## DOCUMENT
+++
5

I’m writing a C++14 program to load text strings from a file, do some computation on them, and write back to another file. I’m using Linux, and the files are relatively large (O(10^6 lines)). My typical approach to this is to use the old C getline and sscanf utilities to read and parse the input, and fprintf(FILE*, …) to write the output files. This works, but I’m wondering if there’s a better way with the goals of high performance and generally recommended approach with the modern C++ standard that I’m using. I’ve heard that iostream is quite slow; if that’s true, I’m wondering if there’s a more recommended approach.

Update: To clarify a bit on the use case: for each line of the input file, I'll be doing some text manipulation (data cleanup, etc.). Each line is independent. So, loading the entire input file (or, at least large chunks of it), and processing it line by line, and then writing it, seems to make the most sense. The ideal abstraction for this would be to get an iterator to the read-in buffer, with each line being an entry. Is there a recommended way to do that with std::ifstream?
+++
## MATERIAL SHOWN
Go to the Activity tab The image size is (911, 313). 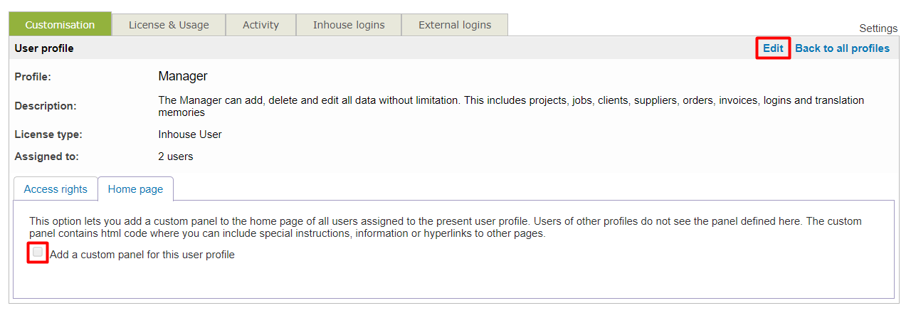pyautogui.click(x=260, y=25)
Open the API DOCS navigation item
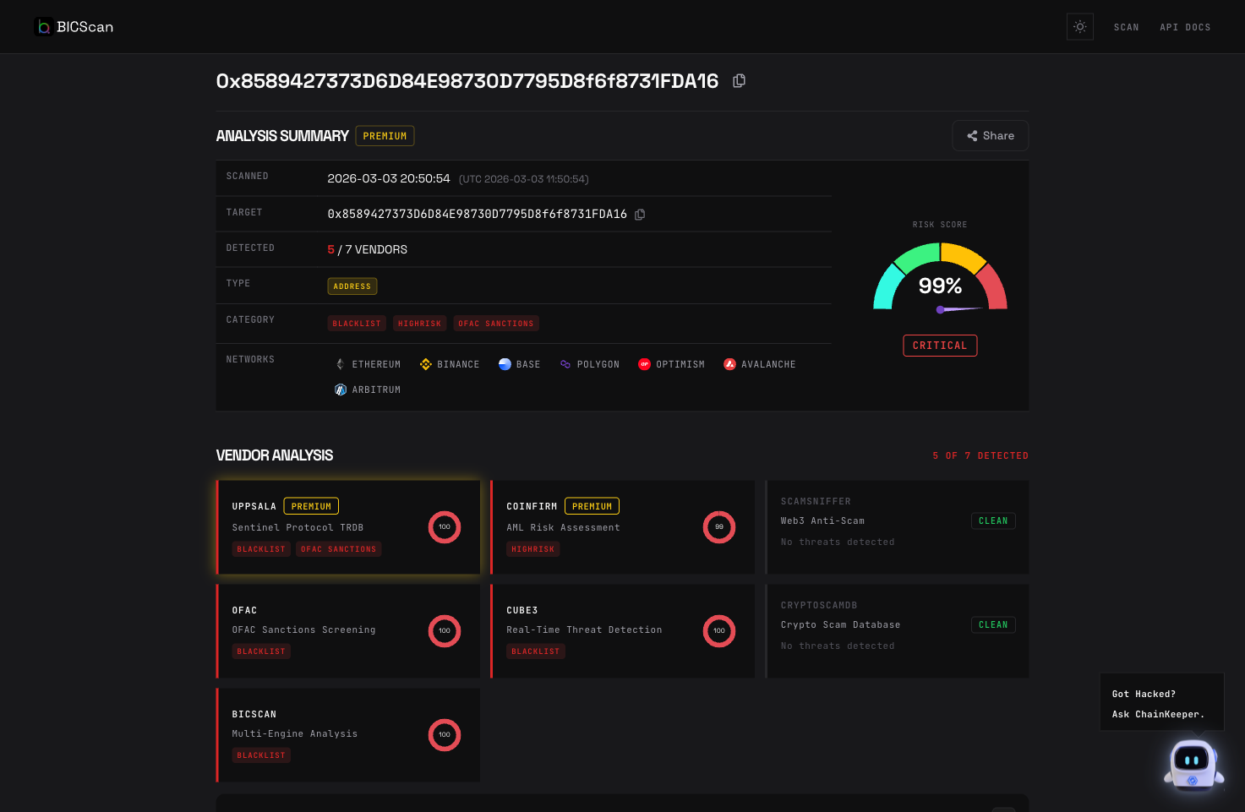Screen dimensions: 1245x812 point(1185,27)
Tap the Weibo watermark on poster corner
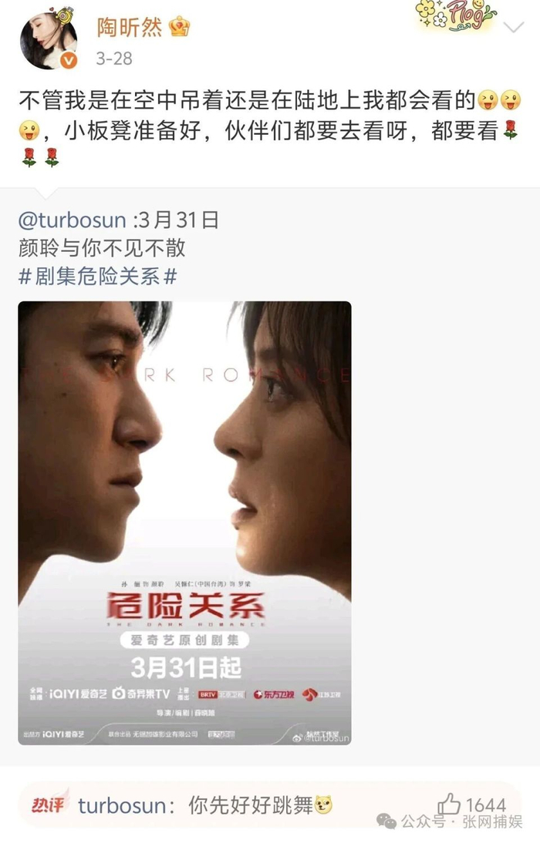This screenshot has width=540, height=843. [321, 738]
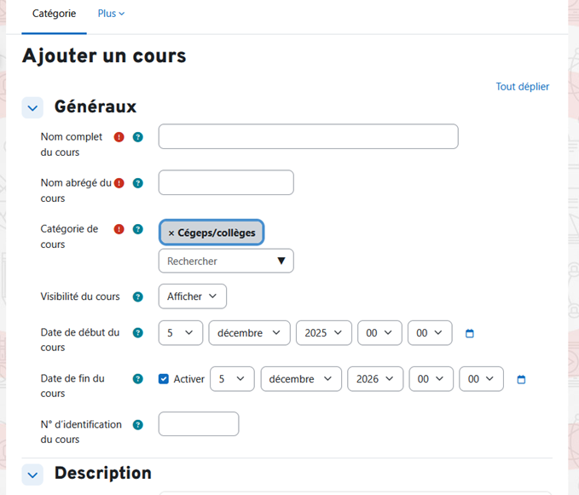Click the Nom complet du cours text field
Image resolution: width=579 pixels, height=495 pixels.
tap(308, 137)
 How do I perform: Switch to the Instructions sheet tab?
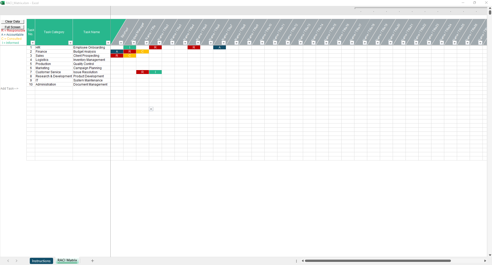coord(41,261)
+++
## SET TASK 1
Which old C library functions does the post about C++ file processing say the writer usually uses to read, parse, or write files? List every one.
## SET TASK 2
Translate this sentence from the post about C++ file processing into Spanish: "I’ve heard that iostream is quite slow; if that’s true, I’m wondering if there’s a more recommended approach."
The rows play no part here.

## WORKED SOLUTION 1
getline
sscanf
fprintf

## WORKED SOLUTION 2
He oído que iostream es bastante lento; si eso es cierto, me pregunto si hay un enfoque más recomendado.